アーサーに先導されながら西織が両肩の調子を確かめていると
「あまり動かさない方がいい、自分でやっておいて何だが、一度関節が抜けるとその後も抜けやすくなるからな」
「えっ?はい、ありがとうございます」
カンカン、と音をたてて階段を昇っていくと
「落ち着いているな」
「え?」
「さっき自分を組伏せて尋問した人間と一緒にいるのに、随分と冷静だなと思ってな」
「いえ、違う結社に助けを求めるなんて、本当は殺されたって文句は言えませんから」
「ならなおさらだろう。敵の本丸のど真ん中に居るようなものだぞ?」
「私はもうどこの結社にも属してませんし···それに傭兵と言うのは信用商売でしょう?依頼人を簡単に殺すような人間は雇って貰えないでしょうし、ましてや私は護衛任務を頼んだわけですから、簡単には殺されませんよ。ここに来るまでに何人かに話を聞いておいたから行方不明になれば騒ぎになりますしね」
「···ボンヤリしているようで抜け目ないな君は。それでプロメテウスに見つかるとは思わないのか?」
「もう見つかってるとは思いますけど···どうも捜索系の魔法の使い手がいるみたいですから隠れても無駄です。真っ正面から守り続けられるだけの力がないと無理ですから、ここで試してみようかと」
「戦うのは俺たちなんだが?」
「私を助けたとき躊躇なくあの男を撃ったでしょう?後ろに誰がついているのかわからない状況であんなことをするのは大抵の相手なら力ずくでねじ伏せたり、逃げ切ったりする自信が無くちゃ出来ないことです。

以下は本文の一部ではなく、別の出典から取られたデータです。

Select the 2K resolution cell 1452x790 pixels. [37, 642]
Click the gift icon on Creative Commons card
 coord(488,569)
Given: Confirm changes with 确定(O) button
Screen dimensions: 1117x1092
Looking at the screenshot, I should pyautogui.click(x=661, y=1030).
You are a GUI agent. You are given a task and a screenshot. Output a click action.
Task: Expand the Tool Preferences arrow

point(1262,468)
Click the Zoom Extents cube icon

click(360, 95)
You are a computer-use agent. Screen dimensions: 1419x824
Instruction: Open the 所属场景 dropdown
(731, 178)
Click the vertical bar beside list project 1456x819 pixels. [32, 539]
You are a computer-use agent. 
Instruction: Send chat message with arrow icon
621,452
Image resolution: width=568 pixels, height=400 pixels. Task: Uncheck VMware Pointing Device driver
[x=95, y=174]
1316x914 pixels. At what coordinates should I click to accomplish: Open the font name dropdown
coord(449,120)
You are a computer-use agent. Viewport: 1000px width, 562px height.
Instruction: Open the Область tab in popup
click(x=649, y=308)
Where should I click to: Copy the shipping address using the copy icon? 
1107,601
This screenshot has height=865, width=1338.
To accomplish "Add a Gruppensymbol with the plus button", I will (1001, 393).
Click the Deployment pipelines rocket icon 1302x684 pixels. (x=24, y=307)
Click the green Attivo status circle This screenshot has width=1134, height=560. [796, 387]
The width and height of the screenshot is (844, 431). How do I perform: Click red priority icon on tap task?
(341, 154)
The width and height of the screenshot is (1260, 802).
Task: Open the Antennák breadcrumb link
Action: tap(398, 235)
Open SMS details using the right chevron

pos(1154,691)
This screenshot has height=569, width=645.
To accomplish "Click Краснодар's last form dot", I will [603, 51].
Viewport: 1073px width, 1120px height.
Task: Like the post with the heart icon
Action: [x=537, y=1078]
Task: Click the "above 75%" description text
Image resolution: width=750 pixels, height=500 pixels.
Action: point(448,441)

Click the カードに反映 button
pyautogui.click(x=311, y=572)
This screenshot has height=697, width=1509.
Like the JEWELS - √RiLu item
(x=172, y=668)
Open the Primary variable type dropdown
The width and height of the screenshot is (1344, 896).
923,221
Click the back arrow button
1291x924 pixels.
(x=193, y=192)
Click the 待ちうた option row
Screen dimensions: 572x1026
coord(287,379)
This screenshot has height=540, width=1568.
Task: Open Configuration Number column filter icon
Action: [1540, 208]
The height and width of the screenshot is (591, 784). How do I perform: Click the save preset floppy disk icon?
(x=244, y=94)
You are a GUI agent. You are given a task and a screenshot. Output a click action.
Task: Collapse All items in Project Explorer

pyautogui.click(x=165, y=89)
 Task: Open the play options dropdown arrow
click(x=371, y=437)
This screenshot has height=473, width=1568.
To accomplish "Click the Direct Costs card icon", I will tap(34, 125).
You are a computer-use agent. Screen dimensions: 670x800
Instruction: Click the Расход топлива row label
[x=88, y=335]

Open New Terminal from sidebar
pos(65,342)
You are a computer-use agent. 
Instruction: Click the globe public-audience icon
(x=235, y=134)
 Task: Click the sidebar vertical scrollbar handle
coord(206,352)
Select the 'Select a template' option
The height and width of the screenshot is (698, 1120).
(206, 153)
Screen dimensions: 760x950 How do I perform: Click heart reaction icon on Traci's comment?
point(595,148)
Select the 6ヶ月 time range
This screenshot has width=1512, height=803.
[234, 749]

海島さんがプロメテウスを大物といったわりに、すんなり護衛任務何ていう難しい依頼を受けて、しかも逃げないところを見ると、相当戦闘に自信があるんでしょうね」
「全て計算ずくか···俺たちが魔術結社だってのにも気付いてたのか?」
「まさか、そこまではわかりませんよ。ですがまぁ結果的にはラッキーでしたね。結社には結社を、これで最初考えてたより有利になりました。それを考えれば両肩脱臼なんて安いものです」
「俺の回りにはどうしてこうもたくましい女性ばかり集まるんだ···」
アーサーが嘆息するが、当然それで御淑やかで儚げな女性が出てくるはずもなく
「まぁ安心しな。今夜はゆっくり眠るといい、俺たちがあんたを守るからさ」
「長い付き合いになりそうですし、西織で結構です」
「なら俺もアーサーで良い。宜しくな西織」
「ええ、こちらこそ」
そう言って二人は握手を交わした。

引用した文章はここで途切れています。